AlaskanOilBaron · 31/05/2019 09:56

Honestly Sadiq Khan can go fuck himself

I couldn't agree more.

IsabellaLinton · 31/05/2019 09:56

It doesn't have that same wholesome, or inclusive perception

It’s a shame that it seems to have been hijacked by the far-right, as the English flag has been. I think we need to try and reclaim them in some way.

DogInATent · 31/05/2019 09:56

This keeps coming up, and I just don’t think it’s true. Most capital cities are definitely full of locals and not foreign-born, or first-gen. Tokyo is a world-class city, and is very Japanese. Maybe NYC and Singapore?
Japan has a very different culture and was a closed country under a policy of isolationism until the mid-19th century. This still shapes the demographics of Japanese cities.

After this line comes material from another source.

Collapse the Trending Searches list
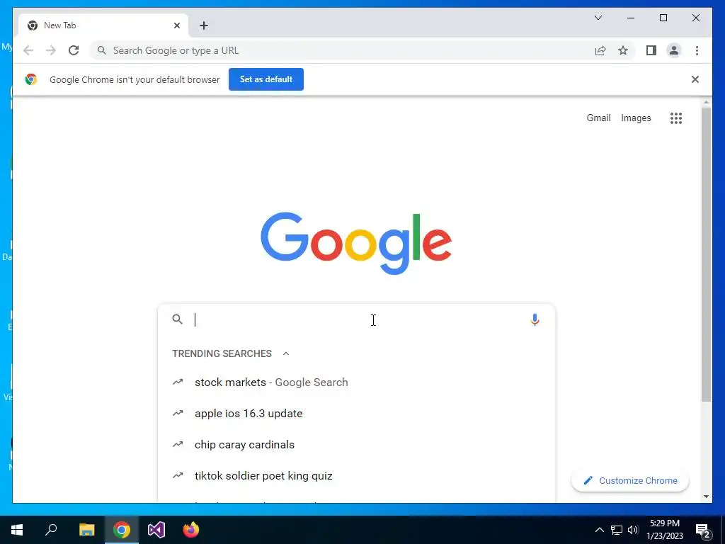The height and width of the screenshot is (544, 725). (x=286, y=353)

At the height of the Empire London ruled a quarter of the world. The Empire brought people from all corners to London through trade and as labourers. You can see the same in the other major port cities of the UK, Liverpool, Bristol, Glasgow, etc.

The UK is a country of immigrants, from the Romans to the Anglo-Saxons to the Normans, to successive arrivals of political/religious refugees (e.g. the Huguenots), the children of Empire (India, Pakistan, Caribbean, South Africa), etc. There is no "pure English".

What is "English" after all? Our favourite foods have been introduced by immigrants - fish and chips (Jewish refugees), curry (India immigrants).

IsabellaLinton · 31/05/2019 09:59

He criticises John Cleese for making an observation about the very thing he’s so fervently promoting

I was watching those very videos last night! John Cleese is agreeing with him, and yet he takes umbrage - isn’t that strange!